Convergence of iteration method - Relation between norm and eigenvalue

[mathmari]

Hey!

Let $G$ be the iteration matrix of an iteration method. So that the iteration method converges is the only condition that the spectral radius id less than $1$, $\rho (G)<1$, no matter what holds for the norms of $G$ ?
I mean if it holds that $\|G\|_{\infty}=3$ and $\rho (G)=0.3<1$ or $\|G\|_{1}=1$ and $\rho (G)=0.1<1$ in these both cases the iteration method converges, or not? (Wondering)

I have also an other question. Let $A$ be a symmetric matrix. If $\|A\|=0.01$ then there is an eigenvalue $\lambda$ with $|\lambda|\leq 0.01$, isn't it? We get that using the spectral radius: $\rho (A)=\max |\lambda_i|\leq \|A\|_1$, right? (Wondering)

 

[Opalg]

Let $G$ be the iteration matrix of an iteration method. So that the iteration method converges is the only condition that the spectral radius id less than $1$, $\rho (G)<1$, no matter what holds for the norms of $G$ ?
I mean if it holds that $\|G\|_{\infty}=3$ and $\rho (G)=0.3<1$ or $\|G\|_{1}=1$ and $\rho (G)=0.1<1$ in these both cases the iteration method converges, or not? (Wondering)

For an iteration procedure, you are going to be interested in powers of $G$. So what matters is that $\|G^n\| < 1$ when $n$ is large. It doesn't matter whether $G$ itself has norm larger than $1$, so long as the powers of $G$ have smaller norms.

The spectral radius has the property that $$\rho(G) = \lim_{n\to\infty}\|G^n\|^{1/n}.$$ So if $\rho(G)<1$ then $\|G^n\|<1$ whenever $n$ is large enough, and that is sufficient to ensure that the iteration method converges.

**Your goal**
Continue the forum thread on iteration matrices and spectral radius, starting after its last sentence.

**Recorded information**

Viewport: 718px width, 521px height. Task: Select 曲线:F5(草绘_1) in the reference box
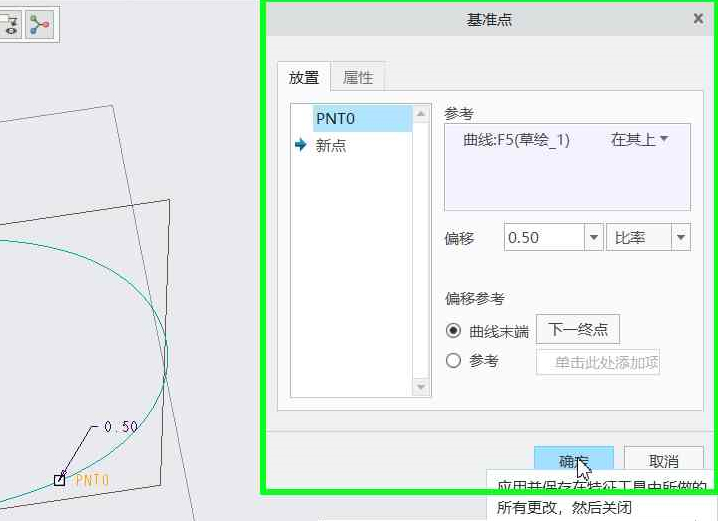pos(516,140)
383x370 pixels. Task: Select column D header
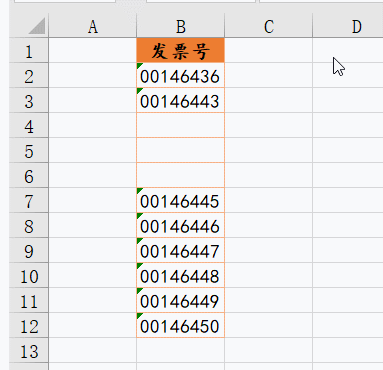tap(348, 26)
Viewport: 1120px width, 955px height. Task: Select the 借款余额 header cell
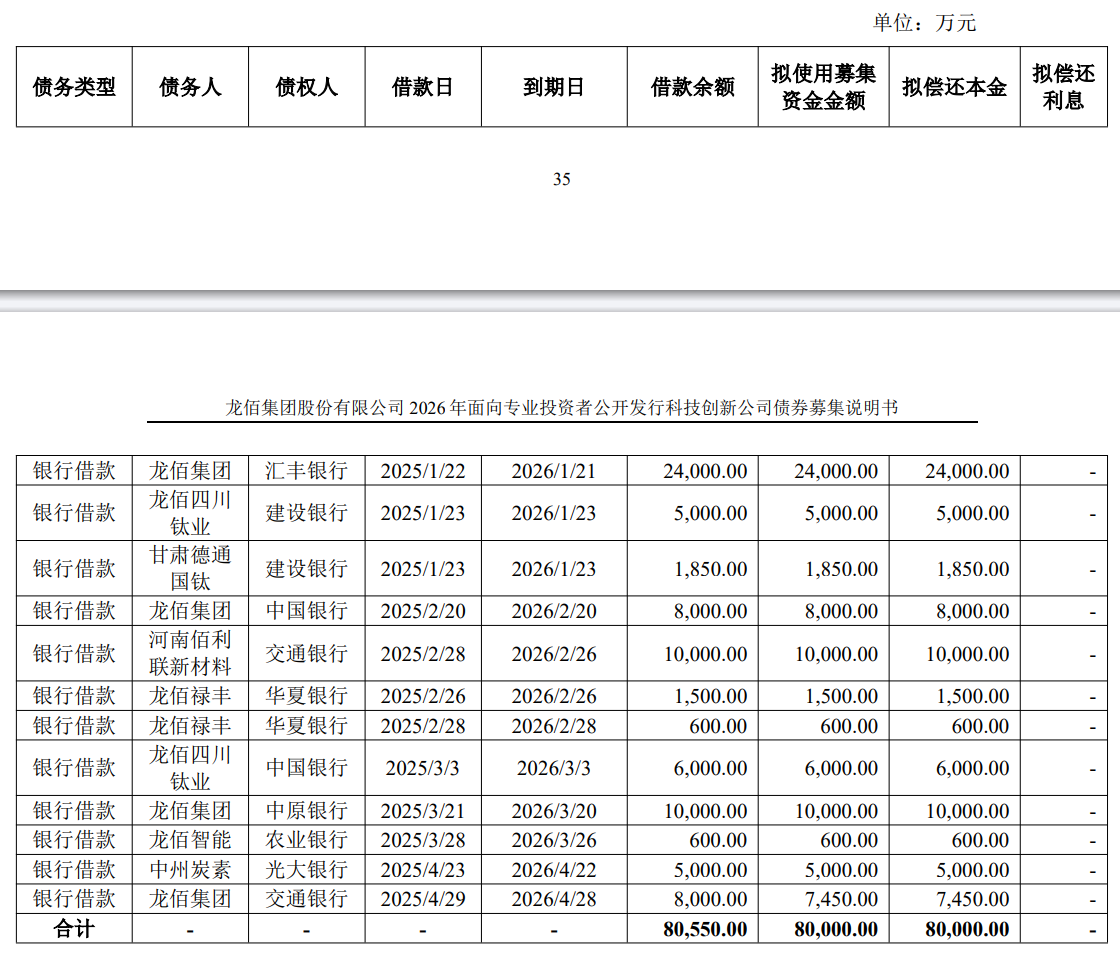point(692,87)
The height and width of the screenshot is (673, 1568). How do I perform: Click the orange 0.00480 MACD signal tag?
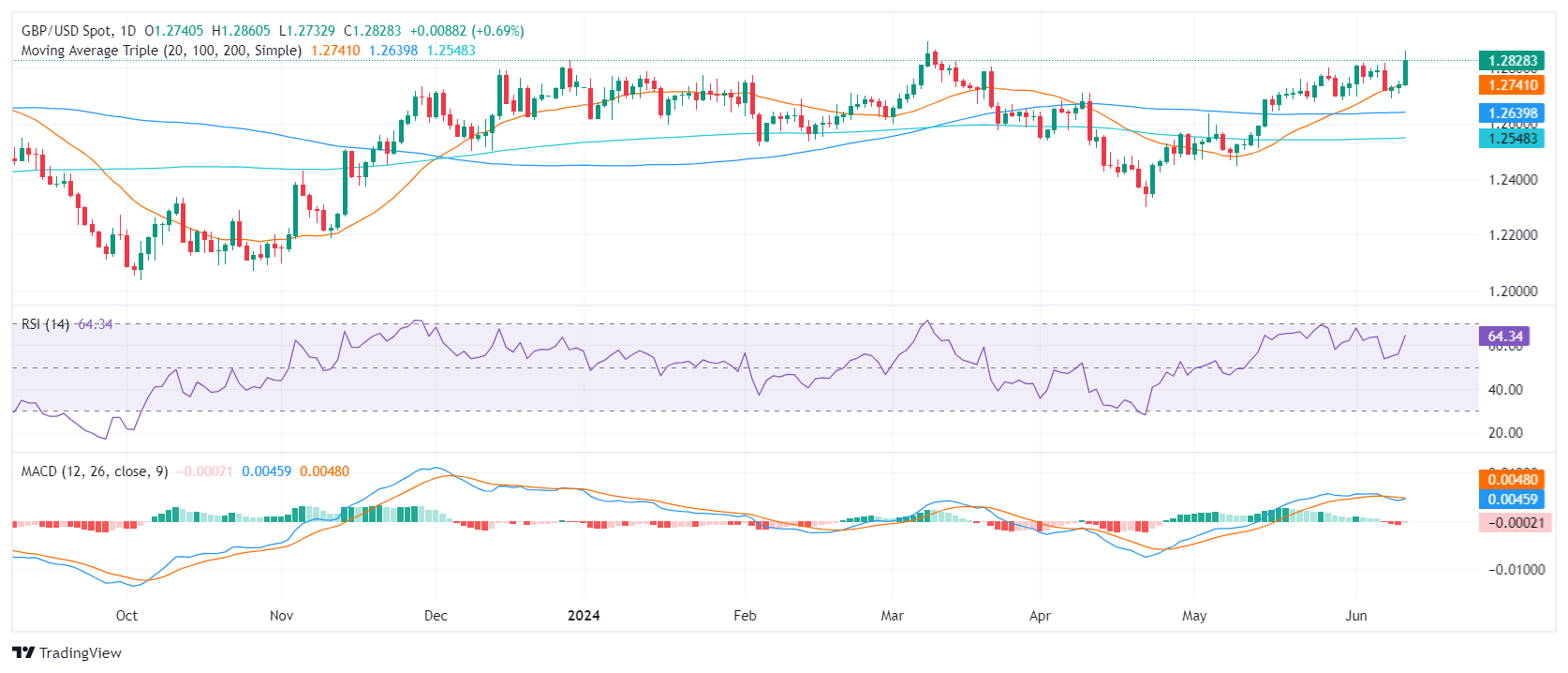pos(1512,480)
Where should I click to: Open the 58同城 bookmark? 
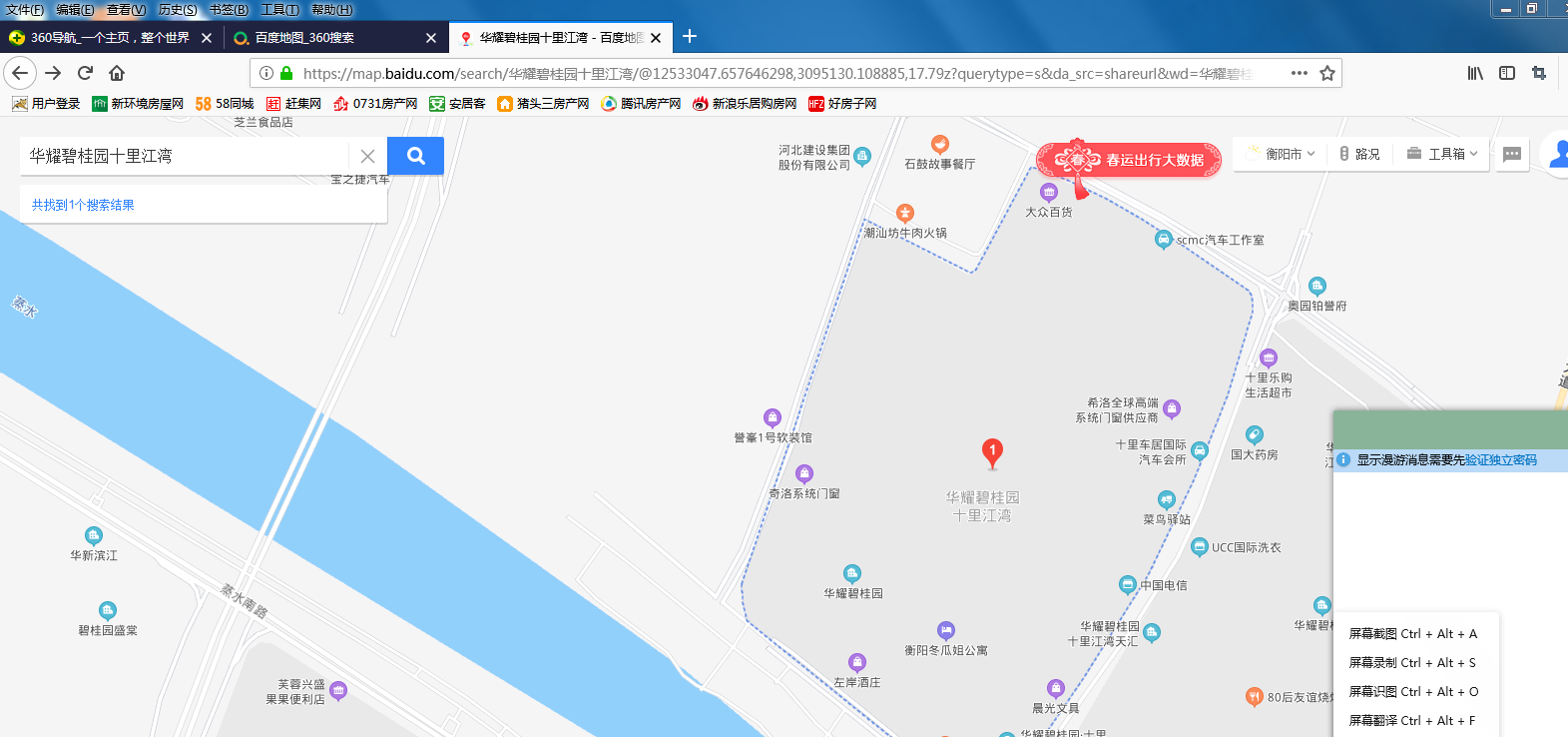click(x=225, y=104)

**Response to the task**
I have also an other question. Let $A$ be a symmetric matrix. If $\|A\|=0.01$ then there is an eigenvalue $\lambda$ with $|\lambda|\leq 0.01$, isn't it? We get that using the spectral radius: $\rho (A)=\max |\lambda_i|\leq \|A\|_1$, right? (Wondering)

For a symmetric matrix, the spectral radius is equal to the norm. So if $\|A\|=0.01$ then there is actually an eigenvalue $\lambda$ with $|\lambda| = 0.01$.

 

[mathmari]

For an iteration procedure, you are going to be interested in powers of $G$. So what matters is that $\|G^n\| < 1$ when $n$ is large. It doesn't matter whether $G$ itself has norm larger than $1$, so long as the powers of $G$ have smaller norms.

The spectral radius has the property that $$\rho(G) = \lim_{n\to\infty}\|G^n\|^{1/n}.$$ So if $\rho(G)<1$ then $\|G^n\|<1$ whenever $n$ is large enough, and that is sufficient to ensure that the iteration method converges.For a symmetric matrix, the spectral radius is equal to the norm. So if $\|A\|=0.01$ then there is actually an eigenvalue $\lambda$ with $|\lambda| = 0.01$.

I see! Thank you very much! (Smile)